Whether it works is hard to say. A 2023 review compiled preliminary data from qualitative studies on meditation, yoga, holotropic breathwork, and shamanic drumming, noting improvements in mental health and wellbeing. Similarly, a 2022 case study tracked six women with childhood trauma who tried holotropic breathwork. They reported a host of improvements, from feeling more connected to having a better perspective on their past to simply feeling happier and more at ease. Most were interested in continuing the technique alongside other types of treatment. But these studies are more anecdotal than generalizable. For Fincham, a mixture of fast and slow breathing practices, plus CBT, proved beneficial.

It may be that breathwork is less about the specific method used and more about the outcome: an increase in mind-body awareness, and the ability to harness that awareness to alter our emotions or state of mind. Fincham believes that hyperventilation techniques are as likely to work as well as their non-hyperventilating counterparts, much as a religious scholar might argue there are many ways to seek the divine, yet only one ultimate truth. 

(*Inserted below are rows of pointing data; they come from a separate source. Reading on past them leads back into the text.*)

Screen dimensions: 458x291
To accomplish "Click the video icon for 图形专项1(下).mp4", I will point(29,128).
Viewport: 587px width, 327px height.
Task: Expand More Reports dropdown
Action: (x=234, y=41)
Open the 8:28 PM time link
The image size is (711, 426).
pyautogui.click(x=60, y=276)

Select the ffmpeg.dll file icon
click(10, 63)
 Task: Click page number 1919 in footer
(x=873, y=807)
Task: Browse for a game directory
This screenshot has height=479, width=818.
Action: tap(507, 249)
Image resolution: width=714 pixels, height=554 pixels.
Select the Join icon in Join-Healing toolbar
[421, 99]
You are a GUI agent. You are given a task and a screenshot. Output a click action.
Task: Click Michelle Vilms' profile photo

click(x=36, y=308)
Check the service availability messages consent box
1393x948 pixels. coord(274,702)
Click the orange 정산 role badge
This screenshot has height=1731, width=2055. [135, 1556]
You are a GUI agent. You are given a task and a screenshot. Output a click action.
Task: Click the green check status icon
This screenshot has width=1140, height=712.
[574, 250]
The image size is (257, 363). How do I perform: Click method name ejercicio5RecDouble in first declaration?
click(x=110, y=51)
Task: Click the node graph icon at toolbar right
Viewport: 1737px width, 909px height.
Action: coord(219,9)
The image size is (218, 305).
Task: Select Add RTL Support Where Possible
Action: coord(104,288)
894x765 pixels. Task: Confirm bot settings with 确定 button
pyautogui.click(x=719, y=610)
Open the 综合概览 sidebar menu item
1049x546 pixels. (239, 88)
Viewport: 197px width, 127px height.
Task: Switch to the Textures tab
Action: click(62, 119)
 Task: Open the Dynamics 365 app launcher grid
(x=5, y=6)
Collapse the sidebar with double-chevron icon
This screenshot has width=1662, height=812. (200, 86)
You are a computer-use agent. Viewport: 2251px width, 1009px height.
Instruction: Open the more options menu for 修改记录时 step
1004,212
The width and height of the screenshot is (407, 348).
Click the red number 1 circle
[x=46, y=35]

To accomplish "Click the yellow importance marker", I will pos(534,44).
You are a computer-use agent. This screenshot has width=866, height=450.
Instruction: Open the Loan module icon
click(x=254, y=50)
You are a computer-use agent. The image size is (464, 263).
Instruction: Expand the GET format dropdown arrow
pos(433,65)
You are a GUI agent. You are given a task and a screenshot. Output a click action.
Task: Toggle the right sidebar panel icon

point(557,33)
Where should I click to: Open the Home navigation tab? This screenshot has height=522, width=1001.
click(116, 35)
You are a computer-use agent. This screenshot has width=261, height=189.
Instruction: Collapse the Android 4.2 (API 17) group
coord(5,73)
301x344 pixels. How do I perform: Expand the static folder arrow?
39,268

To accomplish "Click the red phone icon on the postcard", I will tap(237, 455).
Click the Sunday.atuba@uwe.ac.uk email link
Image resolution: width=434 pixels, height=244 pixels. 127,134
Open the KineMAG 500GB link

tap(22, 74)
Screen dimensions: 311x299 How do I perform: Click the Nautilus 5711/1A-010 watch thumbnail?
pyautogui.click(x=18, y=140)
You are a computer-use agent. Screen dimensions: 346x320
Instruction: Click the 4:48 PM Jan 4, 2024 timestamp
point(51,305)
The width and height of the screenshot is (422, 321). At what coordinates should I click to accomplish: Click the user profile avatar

For now, holotropic breathwork appears to be equal parts religion and research. Several of the participants in that six-person study reported re-experiencing their own birth and most claimed to have unlocked spiritual insights. Psychedelics have already hinted at similar outcomes: expanded mental states that create a host of creative, if inexplicable, experiences. Still unknown are the precise parallels between psychedelics, which were recently shown to boost psychological healing, and breathwork, whose potential is widely appreciated by therapists. Freud and “Anna O.” might be shocked by these methods, but after over a century of exploring the mind through words, perhaps another method for the “chimney sweeping” Anna O. described is on the horizon.